Koştum.. Koştum
Aklımdaki tüm düşünceler beynimde bir şimşek gibi çakarken var gücümle nefessiz kalmış olsam bile deli gibi koştum. Ömer'in başına bir şey gelmiş olma ihtimali bile beni bu kadar mahvederken ondan ayrı kalma düşüncesi tamamen aptallıktı. Kaybetmekten deli gibi korkarken onu tamamen kaybetmiş olabilirdim.
Ve ben şu an daha önce hiç korkmadığım kadar çok korkuyordum.
Pişmandım. Sadece onu sevmekten vazgeçtiğim için değil biraz önce onunla gitmediğim için. Bana 'seni seviyorum' dediğinde yalan söylediğini düşünmek istediğim için. Ona geç kaldığım her an için deli gibi pişmandım. İnsan kalbine korku yerleşemeden neyden vazgeçtiğini anlayamazmış. Şimdi anladım.
Adımlarım evin önünde son bulmuştu. Dizlerim yeri inletecek kadar titriyordu. Bu sefer de kapıyı çalmaya korkmuştum. Motor yarışına gittiğini bilsem de yarış alanından önce buraya gelmiştim. Sanırım oraya gitmeye de korkmuştum. Apartmanın önünde çöküp yere doğru eğildim. Hıçkırıklarım tüm sokağı inletiyordu. Önüme düşen üç gölgeyle Aras, Murat ve Seçil'in de peşimden geldiklerini anlamıştım. Onlarda şu an ne kadar aciz olduğumu düşünüyor olmalıydı. Sessizlikleri hiç hoşuma gitmemişti.
"Ömer.." diye mırıldandım son çıkan nefesimle. Ne zaman yağmaya başladığını bilmediğim yağmur daha da hızlanmıştı. Kıyafetlerimin ıslanmış olması umurumda değildi. Şu an tek isteğim Ömer'in hâlâ hayatta olduğunu bilmekti. Derin derin nefesler alıp hıçkırıklarımı bastırmaya çalıştım. Hızla telefonumu cebimden çıkarmıştım. Gözümden akan yaşları elimin tersiyle silip Ömer'in numarasını çevirdim. Aramak neden daha önce aklıma gelmemişti ki?
Telefonun diğer ucundan 'Aradığınız kişiye şu anda ulaşılamıyor.." klasiği duyduğumda sinirle telefonu yere fırlatıp haykırarak ağlamaya başladım. Telefonuna ulaşılamaması kötüye haberdi. Kafamı yere eğip ellerimi yere vurmaya başlamıştım. Ne yaptığını bende bilmiyordum.

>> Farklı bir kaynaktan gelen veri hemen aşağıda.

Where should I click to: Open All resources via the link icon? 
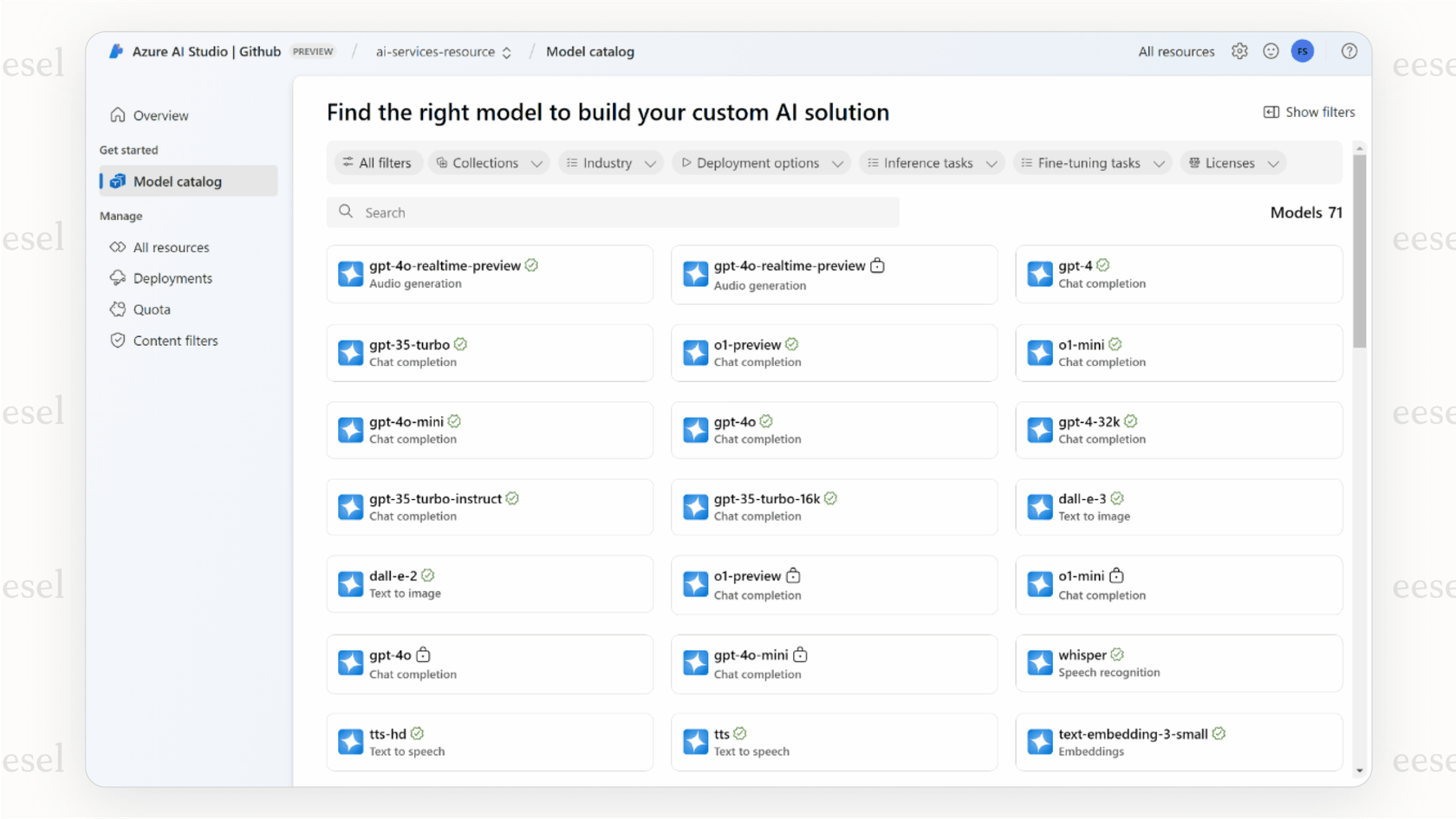pos(118,247)
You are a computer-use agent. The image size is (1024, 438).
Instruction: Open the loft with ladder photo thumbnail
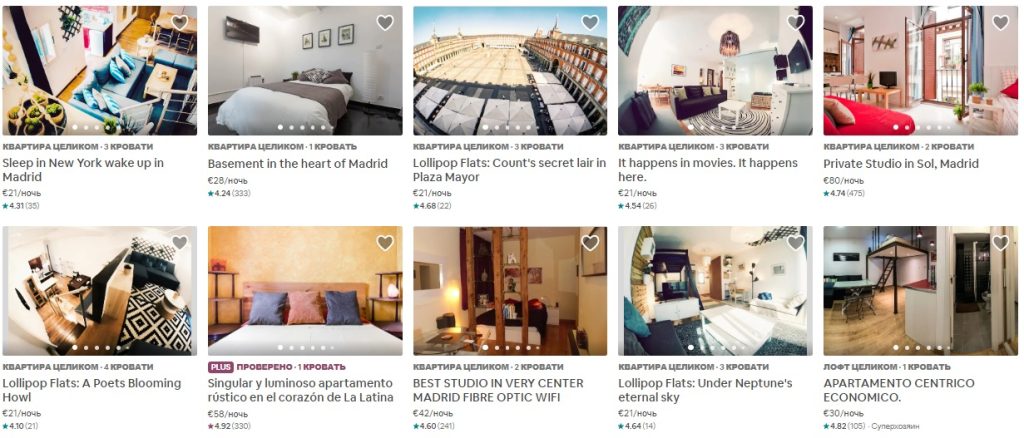pyautogui.click(x=920, y=291)
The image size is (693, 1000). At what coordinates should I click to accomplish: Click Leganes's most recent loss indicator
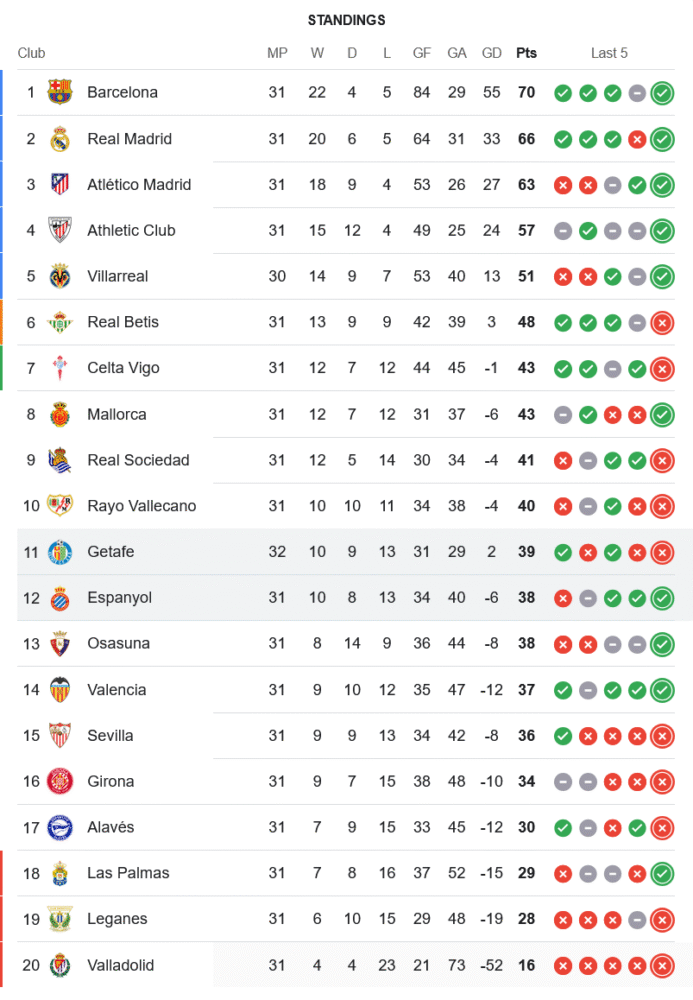[x=662, y=919]
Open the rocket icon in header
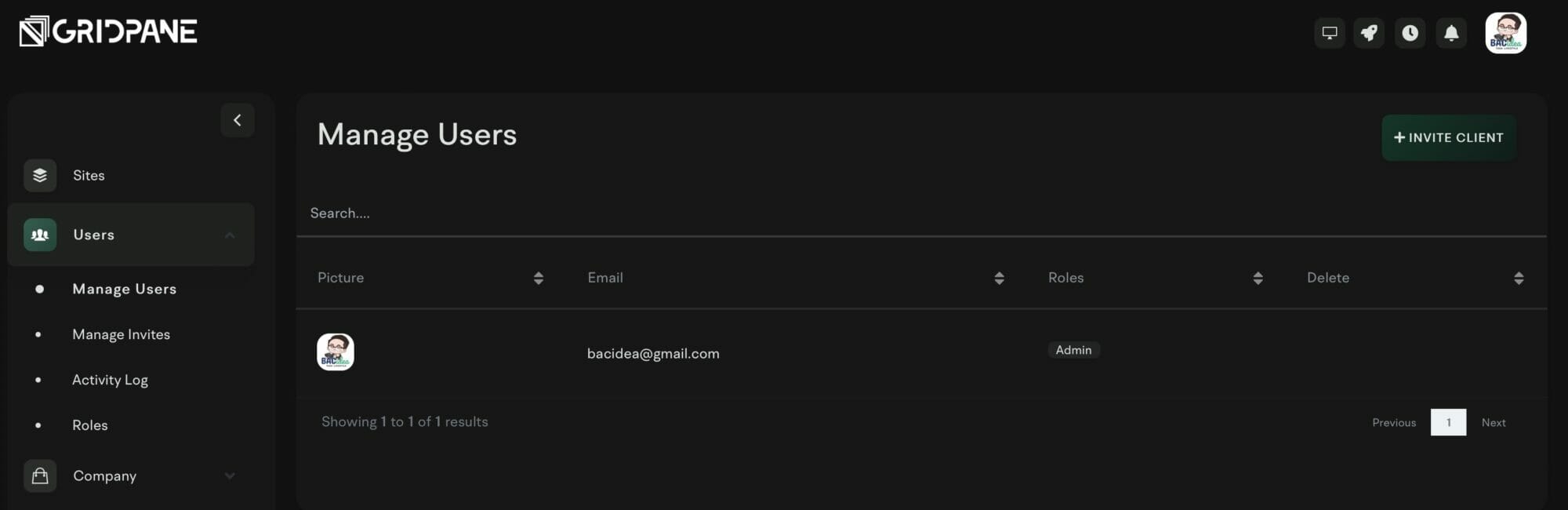This screenshot has width=1568, height=510. pos(1369,33)
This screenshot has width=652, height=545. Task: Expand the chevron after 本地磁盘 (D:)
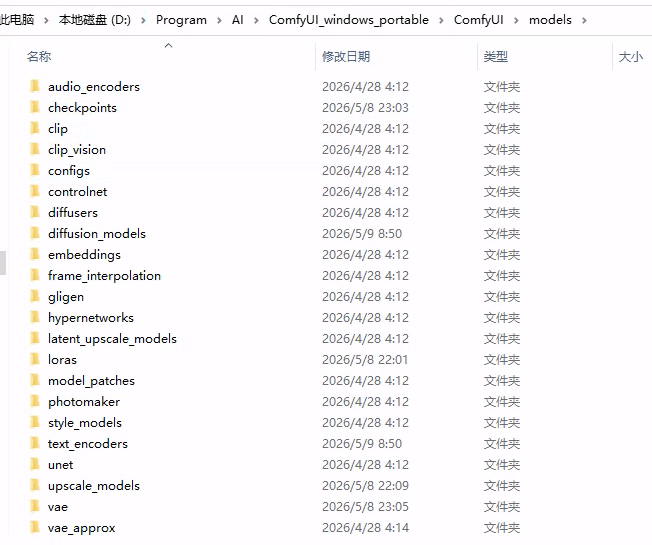(x=143, y=20)
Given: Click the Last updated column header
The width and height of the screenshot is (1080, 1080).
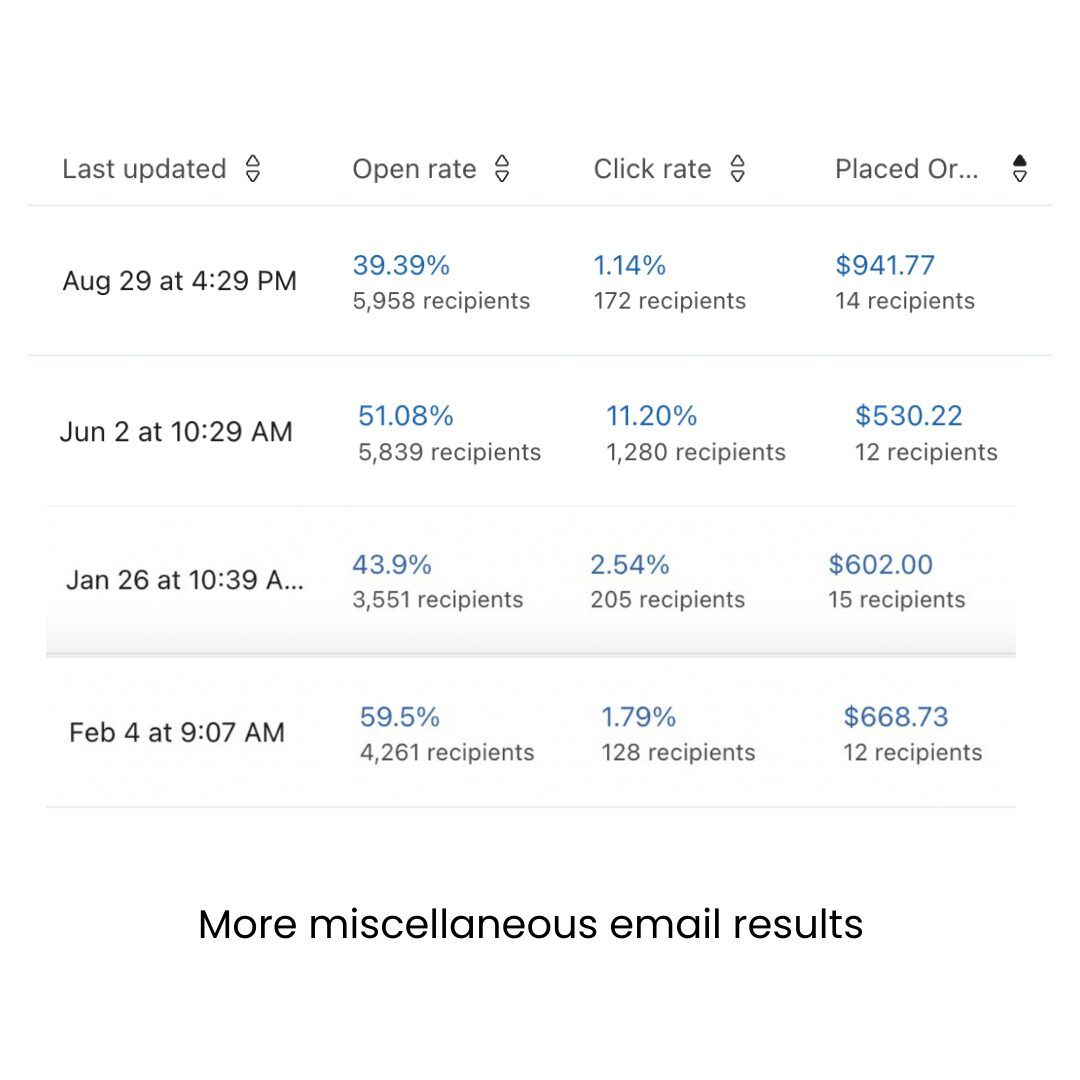Looking at the screenshot, I should pos(145,169).
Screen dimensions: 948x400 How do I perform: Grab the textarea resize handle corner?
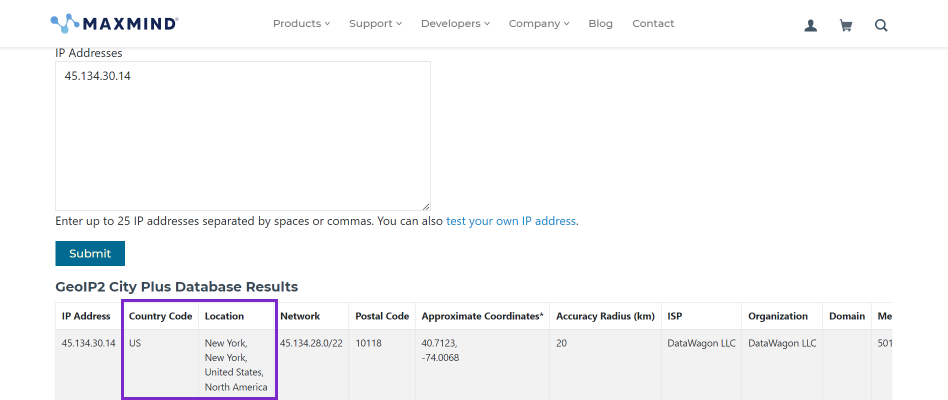coord(426,206)
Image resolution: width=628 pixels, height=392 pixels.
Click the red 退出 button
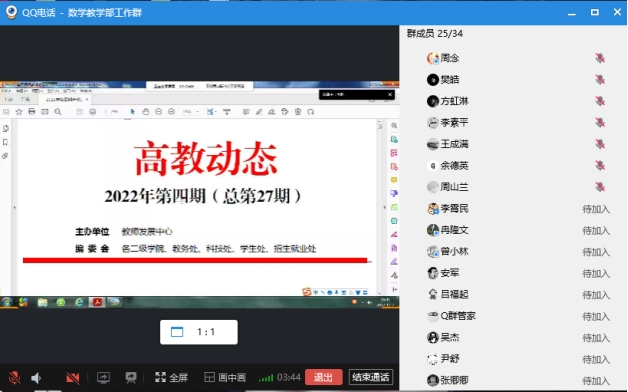[324, 377]
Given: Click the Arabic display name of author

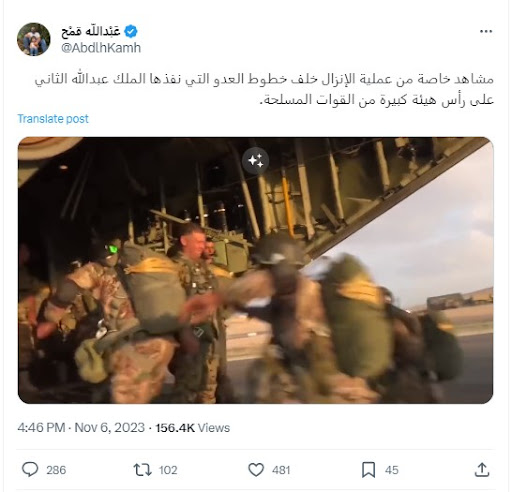Looking at the screenshot, I should [x=91, y=31].
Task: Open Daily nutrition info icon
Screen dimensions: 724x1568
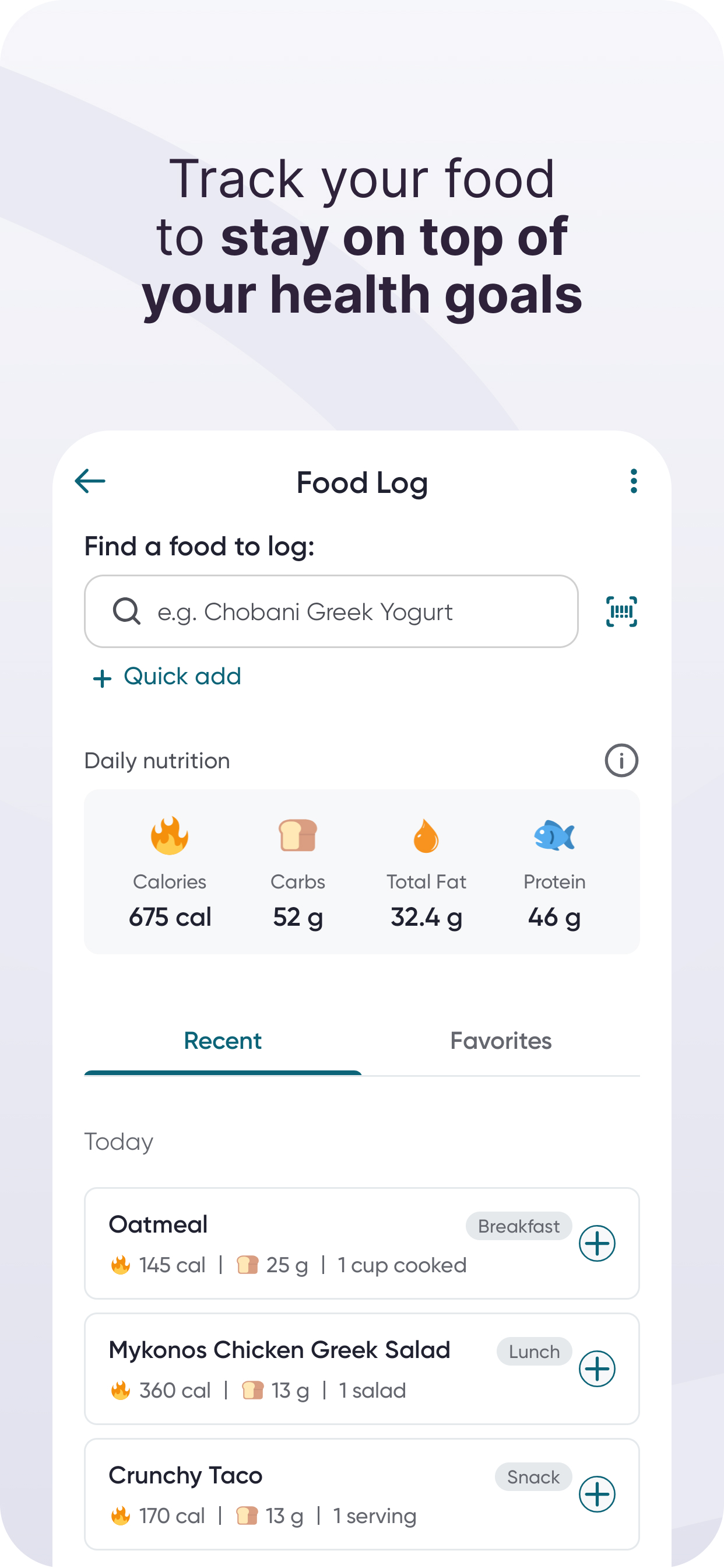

Gözümü açıp yüzüme yansıyan beyaz ışıkla yerimde dikleştim. Işık gözümü alıyordu. Bu yüzden motorun üzerindeki kişiyi tanımam çok güçtü. Motor durup kask çıktığında gözlerimin gördüğünün bir halüsinasyon olup olmadığını anlamak için bir kaç kez gözlerimi kırptım. Hayal değildi karşımdaki kişi Ömer'di.
Yerden kalkıp boynuna atlamam saniyelerimi almıştı. Şaşırmıştı bunu beklemiyordu. Bense boynuna sıkı sıkı sarılmış oradan hiç çıkmak istemiyormuşcasına gülüyordum. Geri çekilip şaşkın yüz ifadesini gördüm. Kaşları çatık dudakları hafif aralıktı. Arkamızda bizi izleyen kişileri ve şu an ne olduğunu anlamadan öylece dikilen Ömer'i umursamadan alt dudağını dudaklarımla buluşturdum.
Usul usul incitmek istemeden öpüyordum. Onun da karşılık vermesiyle ilk şoktan çıktığını anlamıştım. Nefessiz kalıp geri çekildiğimde yüzünü ellerimin arasına aldım. Gözlerimi kapatmıştım. Ellerim sakalların da geziniyordu. Ellerini belime yerleştirip beni iyice kendine çekti.
"İyi misin sen?" diye sordu. Kafamı sanki daha önce hiç bu kadar iyi olduğumu hissetmemişim gibi salladım. "Çok..çok iyiyim." dedim. "Gidelim buradan. Lütfen." diye ekledim.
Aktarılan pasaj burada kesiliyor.